Do you suffer from computer hunchback?

computer hunching

A desk potato in her natural habitat.

I do.  I spend roughly 8-10 hours a day in front of my computer reading and writing.

Considering I didn’t have great posture to begin with, this has not helped me to keep the kinks at bay.

We’re living in the age of desk potatoes, which means many of us are no strangers to neck and back pain.

At the Wikidi office, project teams are encouraged to get up and step away from their desks throughout the day to recharge, especially when the mid-day slump swoops in to sap our energy. We even have a colleague who gives a short 10-15 minute Tai Chi class in the afternoon for people that are interested.

tai chi at wikidi

Afternoon Tai Chi on the back patio

But you don’t have to have access to office Tai Chi to fit in some deep breathing and muscle movement to help bring your energy back and combat stiffness (not to mention, all the other possible health problems caused by sitting).

Bring on the “Deskercise”!

But first…what’s so great about stretching?  

If you’re anything like me, your muscles are probably not getting all the TLC they deserve. While many of us might think of stretching as a complement to working out, it’s actually just as vital as regular exercise. The benefits are numerous for both the body and mind, and popular exercise methods such as pilates and yoga utilize stretching heavily.

So what’s the big fuss about stretching?

It’s good for the body.

  • It improves flexibility.
  • Helps correct your bad posture.
  • Reduces muscle soreness from work and exercise.

And it’s not so bad for your mind either. 

  • Gives your mind a break and helps you re-focus.
  • Leaves you feeling refreshed and can boost productivity.

What’s not to love?

Below I’ve shared a few of my favorite office-friendly stretches that don’t require an instructor or a change of clothes. You don’t even have to leave your chair!

1) Stretch out your upper arms

I love doing this periodically throughout the day to get rid of tension in the back of my upper arm and shoulder. Lift one arm and bend it behind your head. Use your other hand to gently pull your elbow towards the opposite shoulder.

upper arm stretch

Upper arm stretches loosen up shoulder knots.

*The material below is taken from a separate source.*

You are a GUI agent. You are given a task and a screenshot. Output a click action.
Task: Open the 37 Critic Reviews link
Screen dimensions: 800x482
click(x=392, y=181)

Hold this position for 10-15 seconds and then, repeat the stretch with your other arm.

2) Get rid of shoulder knots with Eagle Arms

Ease shoulder knots with Eagle Arms. Stand with your arms out to your side with your palms facing up. Bend your elbows to 90 degree angles and slowly bring your arms inwards. Cross your right elbow over your left until the backs of your hands touch, and then hook your left hand over your right so that your fingers are touching the palm of your right hand.

eagle arms yoga stretch

Eagle Arms yoga relieves shoulder knots.

Hold for two breaths and then, do it a second time crossing your left elbow on top.

It’s sounds and looks more complicated then it actually is, but I found the video below really helpful:

3) Reach for your toes and get rid of back tension

Remaining seated, straighten your legs and reach for your toes. Hold for 20-30 seconds.

back stretch

Reach for your toes to relieve back tension.

You can also stand up and keep your feet hip-distance apart and fold over your legs. Bend your knees if your hamstrings feel tight. Hold for 20-30 seconds. I also like to bend my knees and then slowly straighten them a few times over a few breath cycles.

4) A chest opener helps loosen up the computer hunch

Standing or sitting, clasp your hands behind your back in a fist. Push your chest outwards and lift your hands as high as you can behind you and pull your shoulder blades together.

chest opener stretch

Fight concave computer chest with a chest opener.

Hold for 15-30 seconds. Relax back to your starting position and repeat.

5) Relieve stiffness with neck stretches

Sit upright or stand with both of your feet hip-width apart. Tilt your head slowly to the right towards your shoulder while reaching towards the floor with your left hand. Take three deep breaths. Don’t bring your shoulder up to your ear. Repeat on your left side.

neck stretch

Take your time and be gentle with your neck.

Remember to go slowly and only do what feels good!

6) Use shoulder circles to strengthen your shoulder joint

Sit or stand and hold your core tight. Inhale and lift your left shoulder slowly towards your ear. Exhale and roll your shoulder around and back. Repeat on the right. Alternate sides slowly 4 times. Finish up by rolling both shoulders together 4 times.


shoulder circles

Loosen up your shoulders and strengthen your shoulder joints.

Make a point to take time at work to stretch every day and don’t feel awkward – you’ll feel the benefits over time and your muscles will thank you for the stretching breaks. Get rid of the slouch and re-energize!

What’s your favorite stretch to do at the office?